También Jesús cuenta la historia de una viuda que no
se cansa de pedir justicia a un juez muy duro de corazón. Al final, consigue
que la escuchen, no porque el juez fuera bueno, sino porque no se dio por
vencida. Y Jesús dice: “Si un juez así acaba escuchando, ¡cuánto más Dios
que es Padre y nos ama!”
¿Qué significa esto para ti y para
mí?
- Que la
oración no es magia rápida, sino un camino de confianza.
- Que
Dios escucha siempre, aunque no nos dé lo que queremos al instante.
- Que
cuando te sientas cansado, puedes apoyarte en otros: una familia que reza,
un amigo que te acompaña, tu comunidad.
Tres propuestas prácticas para esta
semana
- Un
minuto cada día: no
intentes empezar con oraciones largas. Propón un minuto de silencio, solo
para decir: “Señor, aquí estoy”.
- Ora en
movimiento:
mientras caminas al trabajo, cuando lavas los platos, al esperar en una
cola… puedes rezar con una frase corta: “Jesús, confío en Ti”.
- Busca
aliados: como
Moisés, no podemos solos.

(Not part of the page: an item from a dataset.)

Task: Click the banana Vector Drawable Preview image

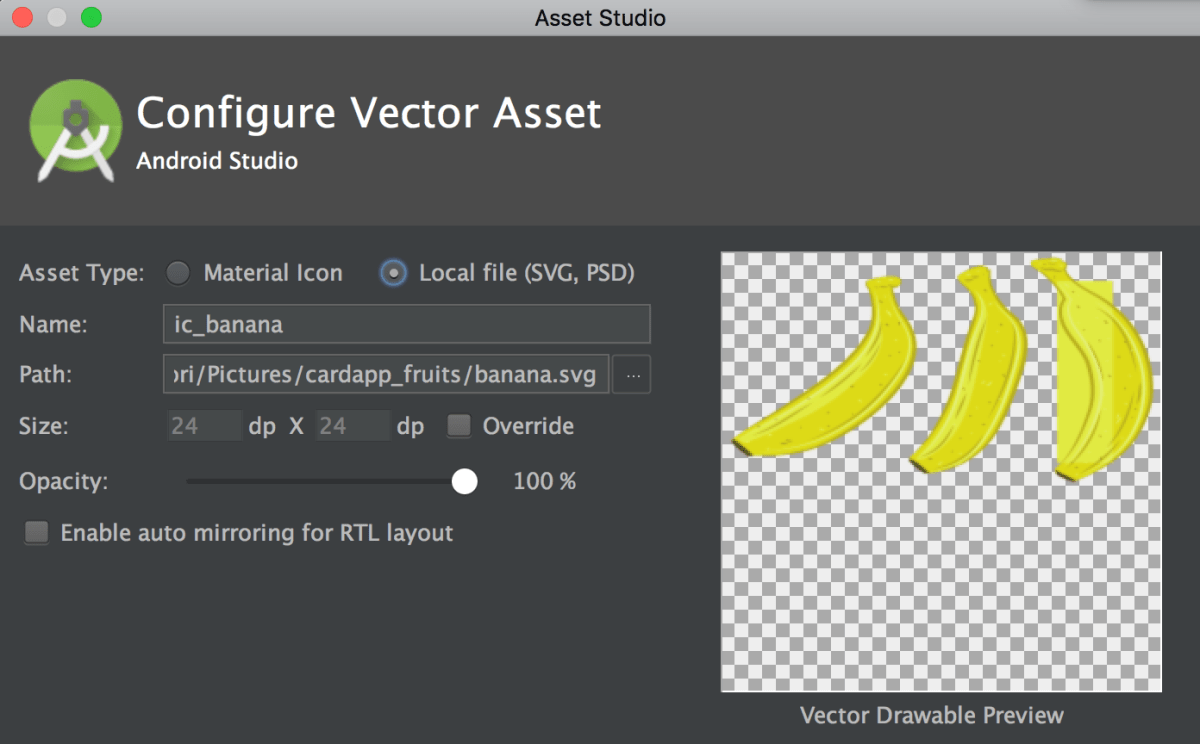Action: [x=940, y=470]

Tal vez puedas unirte a alguien de tu familia o
un amigo para rezar juntos un Padre Nuestro, aunque sea por WhatsApp.
La perseverancia en la oración no significa repetir
palabras sin sentido, sino mantener viva la relación con un Dios que escucha
y responde en su tiempo. Aunque a veces no lo veamos claro, Él está
obrando.
¿Y si esta semana te atreves a
insistir un poco más en la oración, como la viuda de la parábola? Quizás
descubras que no se trata solo de pedir, sino de confiar.